Intervention de Gérard Longuet

Réunion du jeudi 21 février 2019 à 9h00
Office parlementaire d'évaluation des choix scientifiques et technologiques

Gérard Longuet, sénateur, président de l'Office :

Je suis très perplexe. Je ne suis pas spécialiste de ces questions, mais connais en revanche assez bien l'organisation de l'État. L'État bénéficie, sous le contrôle du législateur, du monopole de la contrainte. C'est là en réalité sa seule légitimité que de pouvoir imposer à des individus, des citoyens, des comportements fondés sur la base d'une loi, cette dernière étant définie par le Parlement, dont c'est la fonction. J'évoque à dessein cet élément dans la mesure où cette contrainte ne peut s'exercer que si elle est légitime et possible. Or nous sommes ici, à l'Office parlementaire, confrontés (comme l'ensemble de nos compatriotes, bien que ces derniers n'en aient peut-être pas autant conscience) au fait que, d'évidence, l'autorité de contrainte de l'Etat disparaît progressivement, et ce d'autant plus fortement dans une société mondialisée, numérique. Vous indiquiez schématiquement, M. Aubert, que « qui paie commande ». Je n'entrerai pas dans ce débat, car en réalité ce n'est pas l'État, mais le contribuable qui paie. Cette légitimité n'est pas suffisante. En effet, en économie, la frontière se déplace en permanence et la démonstration effectuée à l'instant par M. Clatz montre que la société ne connaît pas, dans ce domaine, de frontières, ni les contraintes de l'État. Prenons l'exemple des tests ADN, encadrés en France par une loi et des règles claires, qui s'imposent à nous : ce cadre est parfaitement contrebattu par la réalité d'une commercialisation de tests ADN dans des conditions qui font que le citoyen échappe à l'autorité de la loi. Traditionnellement, l'image du contrevenant à la loi était celle du contrebandier avec son sac de victuailles, évitant les gabelous. Cette vision est anachronique. Aujourd'hui, l'outil du contrevenant est le « clic » d'achat sur internet. Ceci rejoint d'ailleurs le problème de la fiscalisation des GAFA pour des prestations réalisées dans d'autres domaines et montre la limite de l'action de l'État. Je pense que votre approche est indispensable pour les parlementaires que nous sommes. Ne rien faire serait priver nos compatriotes d'un droit, d'une aspiration légitime à la santé ; mais agir de façon trop contrainte entraînerait cette évasion par la société numérique.

Pour répondre à mon collègue et ami Bruno Sido, je pense en effet que nous n'avons pas, aujourd'hui, besoin de connaître les noms des personnes auxquelles correspondent les données.
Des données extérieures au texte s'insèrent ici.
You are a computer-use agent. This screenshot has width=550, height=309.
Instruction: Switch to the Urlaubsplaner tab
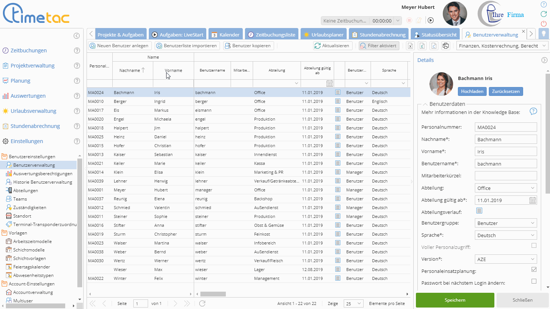(323, 35)
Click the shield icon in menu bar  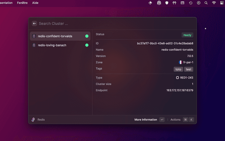coord(167,3)
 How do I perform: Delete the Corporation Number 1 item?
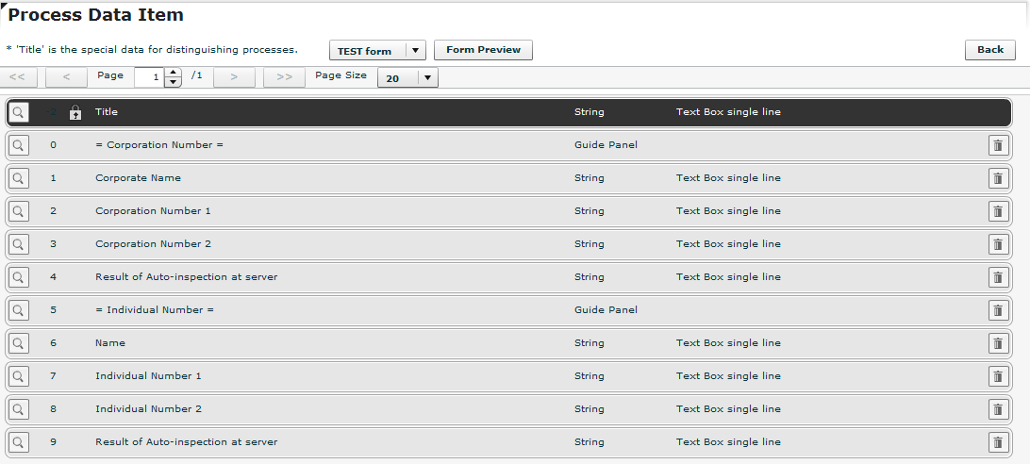[998, 211]
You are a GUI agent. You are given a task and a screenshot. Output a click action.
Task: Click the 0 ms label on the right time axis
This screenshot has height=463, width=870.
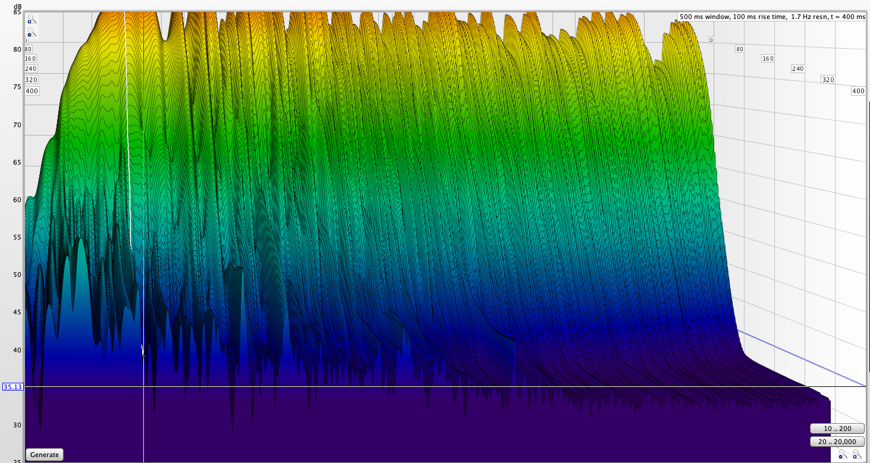711,40
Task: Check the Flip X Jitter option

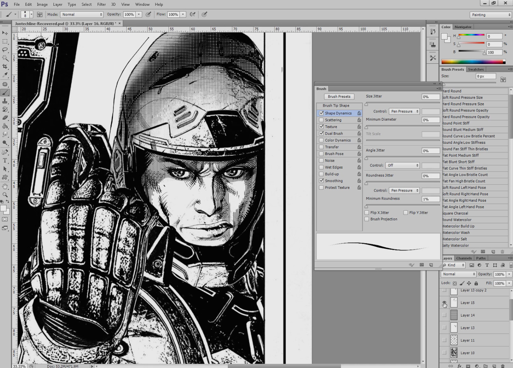Action: pos(367,212)
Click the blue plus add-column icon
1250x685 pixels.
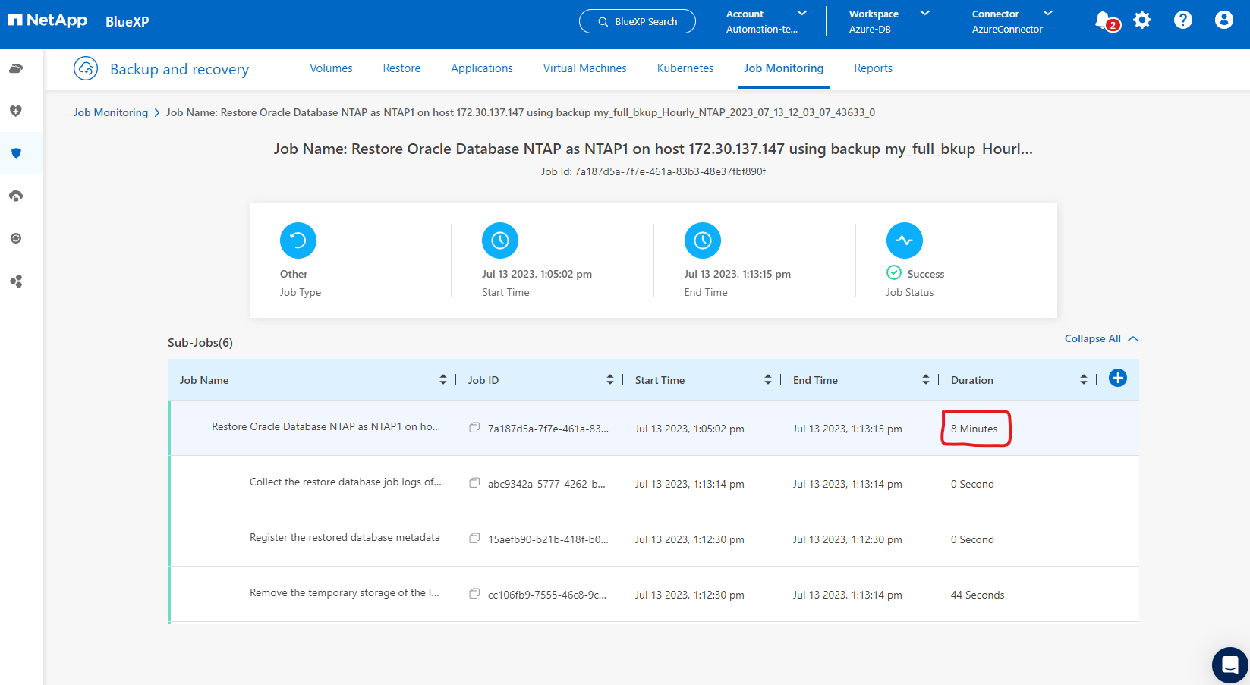1117,379
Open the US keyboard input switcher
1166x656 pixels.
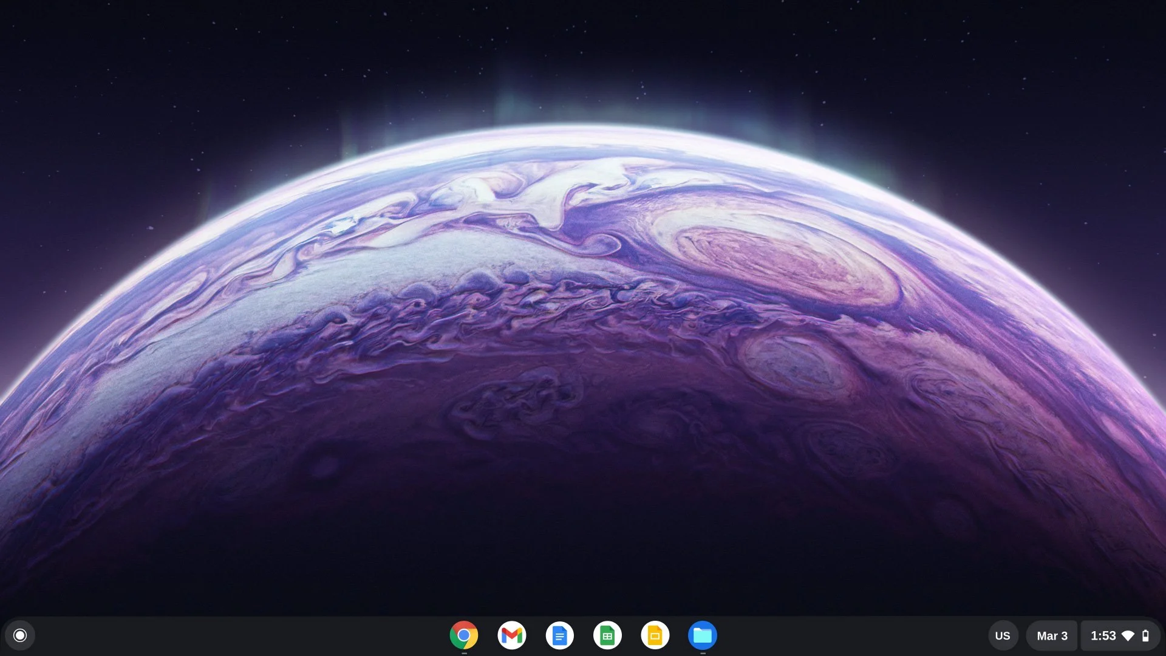pos(1003,635)
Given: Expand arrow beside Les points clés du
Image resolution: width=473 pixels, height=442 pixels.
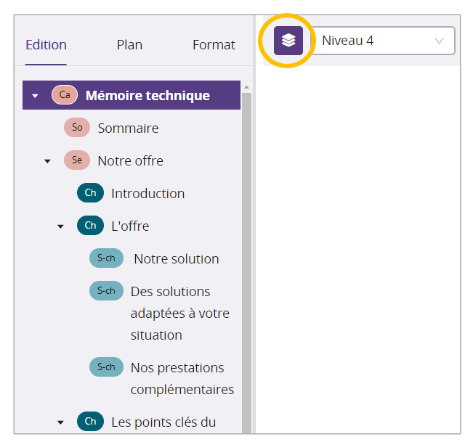Looking at the screenshot, I should [61, 422].
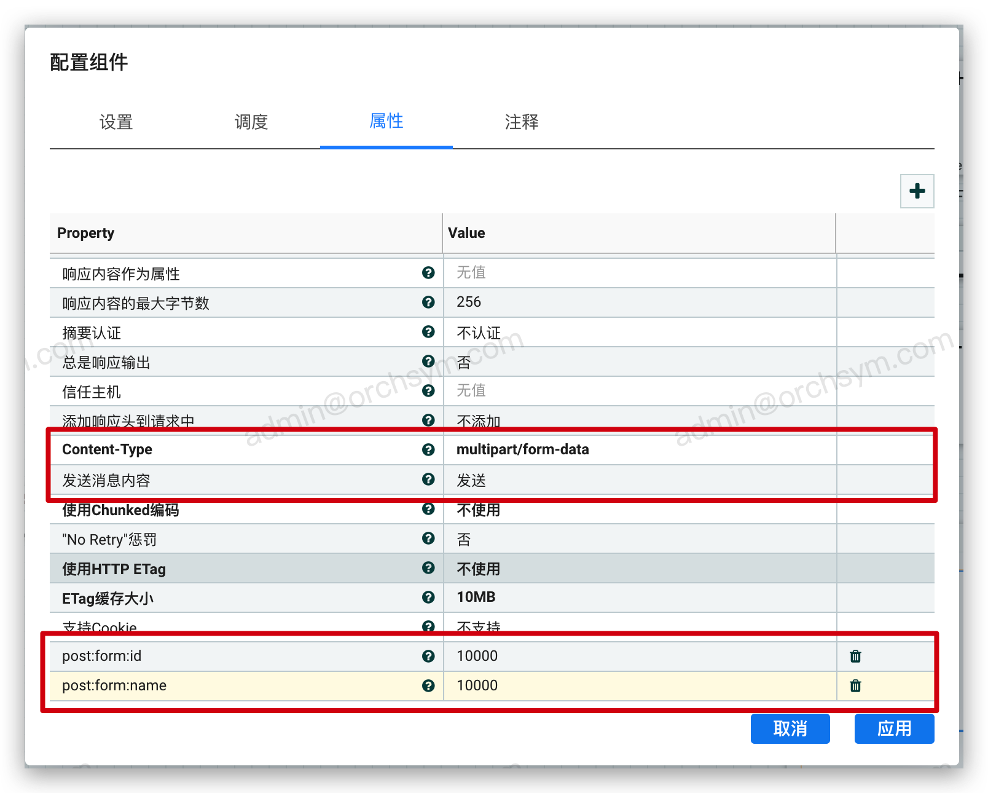Delete the post:form:name property via trash icon
988x793 pixels.
(x=855, y=685)
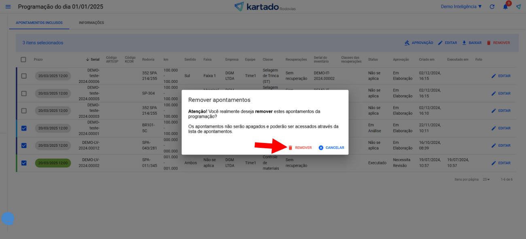
Task: Switch to the Informações tab
Action: (x=91, y=23)
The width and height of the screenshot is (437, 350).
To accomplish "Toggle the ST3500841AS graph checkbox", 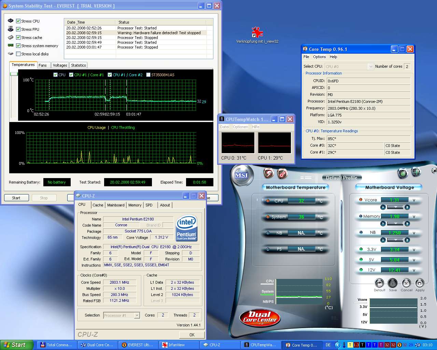I will [148, 75].
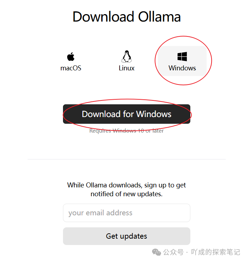The height and width of the screenshot is (262, 248).
Task: Click the Requires Windows 10 or later note
Action: (127, 131)
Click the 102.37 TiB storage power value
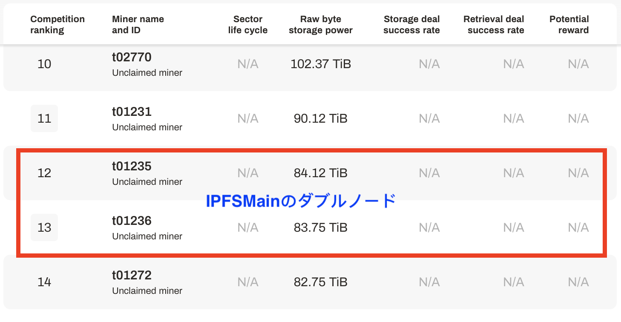This screenshot has width=621, height=322. (321, 64)
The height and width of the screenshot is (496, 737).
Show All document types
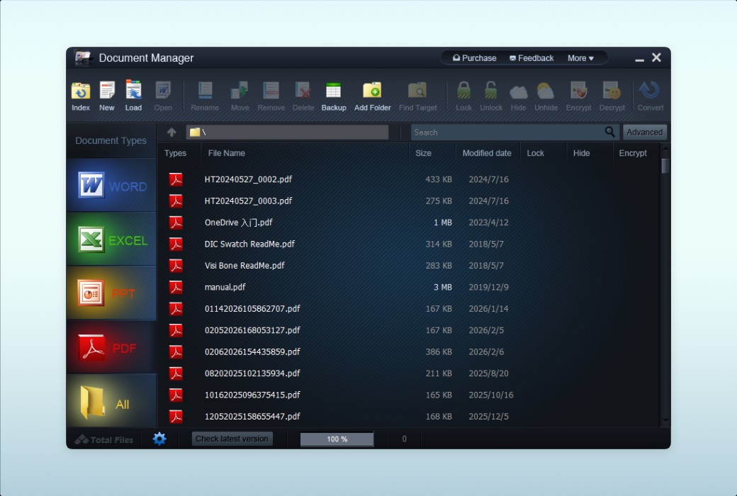point(111,402)
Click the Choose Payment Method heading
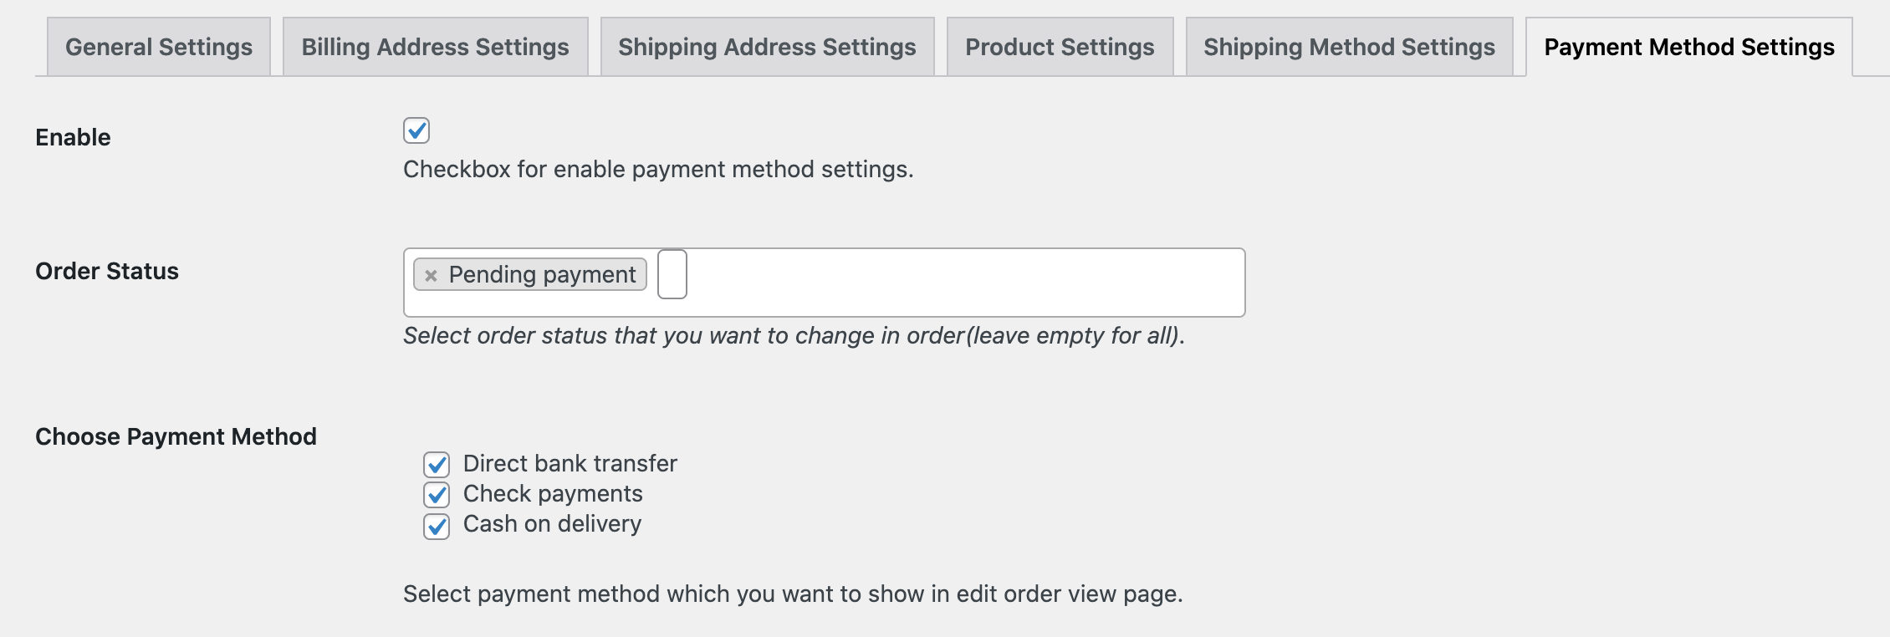Image resolution: width=1890 pixels, height=637 pixels. 176,436
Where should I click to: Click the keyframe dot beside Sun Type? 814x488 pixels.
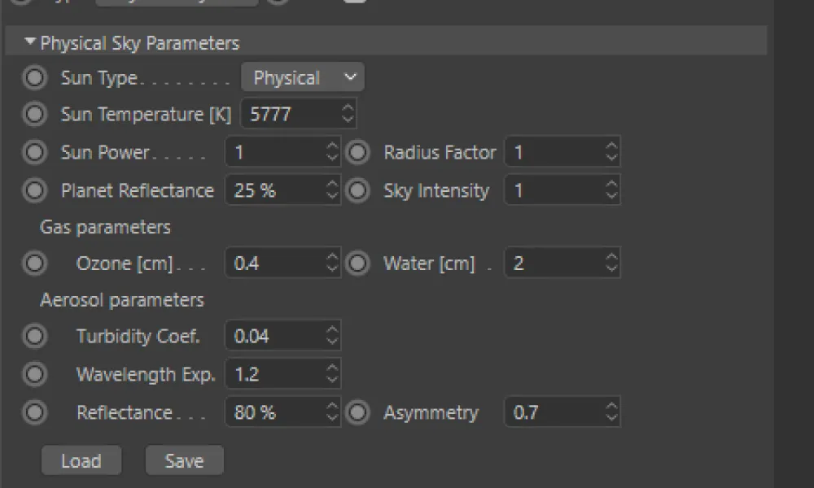pos(34,78)
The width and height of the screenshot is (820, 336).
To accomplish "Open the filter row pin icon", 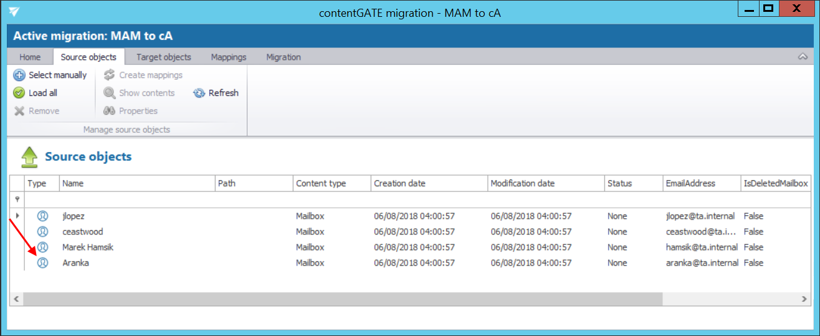I will point(17,199).
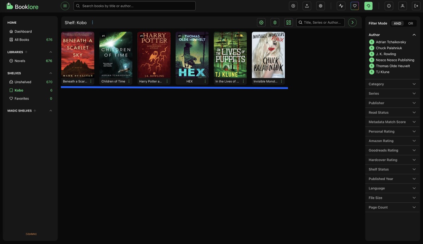Switch to grid view with the grid icon
The height and width of the screenshot is (244, 423).
click(x=288, y=22)
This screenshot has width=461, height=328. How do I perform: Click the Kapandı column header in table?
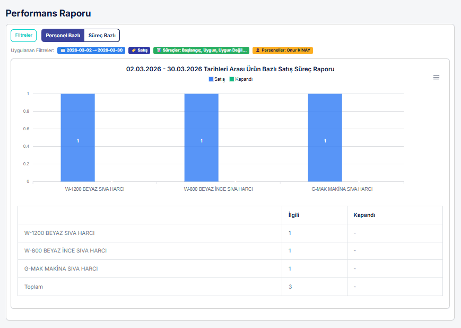[x=364, y=215]
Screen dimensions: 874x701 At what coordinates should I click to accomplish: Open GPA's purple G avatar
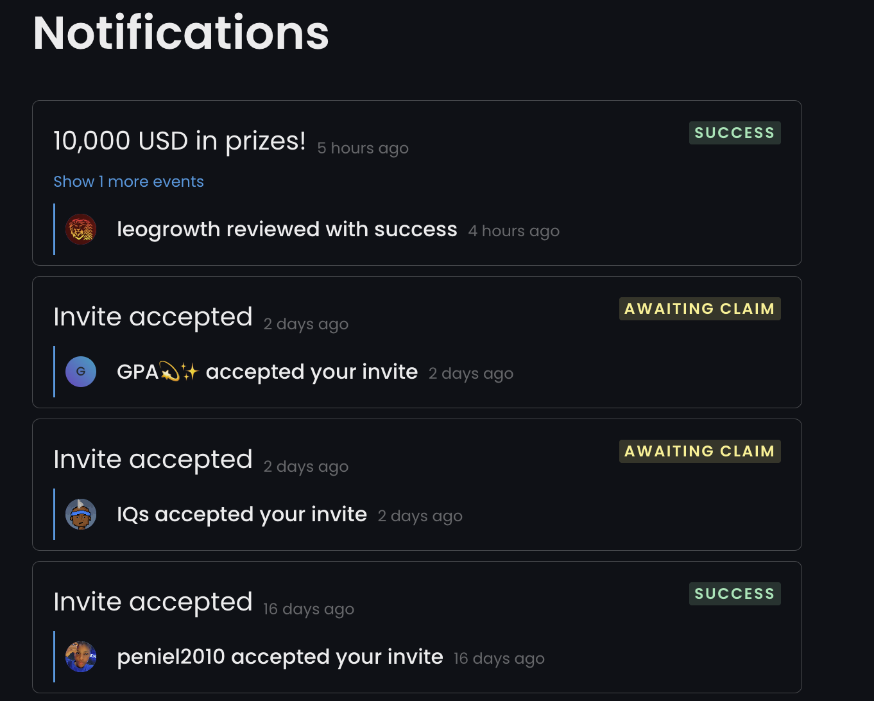coord(81,372)
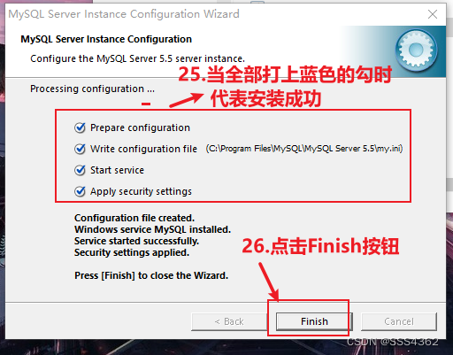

Il m'apparaît toutefois qu'un jour viendra nécessairement où quelqu'un se dira que le fait de connaître les noms permettrait de générer une valeur ajoutée, en développant une activité rendant service et dont la contrepartie serait un résultat économique. Le mécénat n'est pas le moteur principal de nos sociétés sur le plan mondial et les promoteurs agissent en effet généralement avec l'espérance du profit. Il n'y a pas de nécessité scientifique à connaître l'identité des personnes, mais une nécessité de croiser des fichiers, donc de savoir de qui l'on parle, surtout si l'on introduit, comme le suggère M. Raymond, les données de la vie réelle. Je connais un peu le cas des mineurs de charbon. Il existe des mines avec ou sans silicose. Par conséquent, connaître le contexte et les gens peut être utile. Vous dites « qui paie commande » ; or ce sont les assureurs qui paient et essaient de ce fait de connaître les populations à risque, ce qui implique de descendre vers la connaissance physique de l'individu. La question est donc ouverte aujourd'hui. Cette table ronde est indispensable pour en débattre et le débat parlementaire sera éclairant ; mais l'affaire n'est pas aisée.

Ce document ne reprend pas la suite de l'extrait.